By the time I got up, sometime after seven, the street outside our apartment was covered with several inches of windblown snow. By the time I started walking up to the church, the snow had turned to sleet, and then to freezing rain. I shoveled off one side of the front walk, and got a number of calls on my cell phone: “The town plows haven’t even reached out house yet, I won’t be in”; “Just checking to see if someone was at church”; “I’m on my way, I’ll be a little late.”

Some twenty people showed up for the worship service, less than half our usual fifty-to-sixty people. Many of them lived within walking distance, including the two newcomers, but one person made it all the way from Westport, a good half hour drive. After the worship service, he told me, “I started out following the plow, usually that’s the best thing to do in a storm. But it was raining by then, and the plow was pushing water — the water was deeper behind the plow than in front — so I wound up having to pass the plow.” It was pouring rain during the worship service.

Our plowing service still hadn’t showed up by one o’clock as we were leaving the church. Mark, who happened to be driving his truck with the plow on it, volunteered to plow the church parking lot. His plow scooped up water and slush and snow drenched in water, and at the end of each pass when the plow hit the snowbank, there was a huge splash as muddy water went ten or twelve feet into the air. I finished shoveling the sidewalk and stairs; it got up to almost fifty degrees this afternoon, but it’s supposed to dip well below freezing tonight, and any snow left on the sidewalks tonight will turn into a block of ice that will last until spring.

I ate lunch, tired and sore from shoveling that wet, heavy snow. By the time I went back up to the church for the youth group meeting, the rain had stopped. And when we left after the youth group meeting, the temperature was just about at freezing: black ice forming everywhere.

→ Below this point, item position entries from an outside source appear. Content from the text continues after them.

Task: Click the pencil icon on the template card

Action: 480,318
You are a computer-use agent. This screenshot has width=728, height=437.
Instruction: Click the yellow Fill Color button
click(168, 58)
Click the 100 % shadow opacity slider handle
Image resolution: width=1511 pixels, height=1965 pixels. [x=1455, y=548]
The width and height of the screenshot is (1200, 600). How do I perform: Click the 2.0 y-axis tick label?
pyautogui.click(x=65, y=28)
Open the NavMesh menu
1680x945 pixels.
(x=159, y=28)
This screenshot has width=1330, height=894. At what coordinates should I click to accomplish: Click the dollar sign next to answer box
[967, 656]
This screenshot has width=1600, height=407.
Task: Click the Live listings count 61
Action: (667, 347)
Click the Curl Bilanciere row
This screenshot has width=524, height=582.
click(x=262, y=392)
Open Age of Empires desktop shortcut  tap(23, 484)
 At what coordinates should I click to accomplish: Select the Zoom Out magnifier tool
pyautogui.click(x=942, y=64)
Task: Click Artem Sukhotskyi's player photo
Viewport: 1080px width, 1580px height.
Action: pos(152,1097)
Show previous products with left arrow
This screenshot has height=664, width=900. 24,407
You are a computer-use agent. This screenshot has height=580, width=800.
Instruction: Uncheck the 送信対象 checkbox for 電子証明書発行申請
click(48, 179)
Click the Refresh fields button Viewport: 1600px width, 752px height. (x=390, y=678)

This is just about the worst weather New England can dish out. In the past twenty-four hours we have seen snow, freezing fog, sleet, freezing rain, rain, mist, fog, and what the Weather Service called “unknown precipitation.” The ground is covered with heavy wet snow, which has been made even heavier by all the rain that fell on top of the snow. Now everything is going to freeze solid, and with the short days and long nights nothing is going to thaw out for a very long time. The heavy snow saps your physical strength; the darkness and dreariness saps your emotional strength; and you long for summer, or a trip to someplace warm.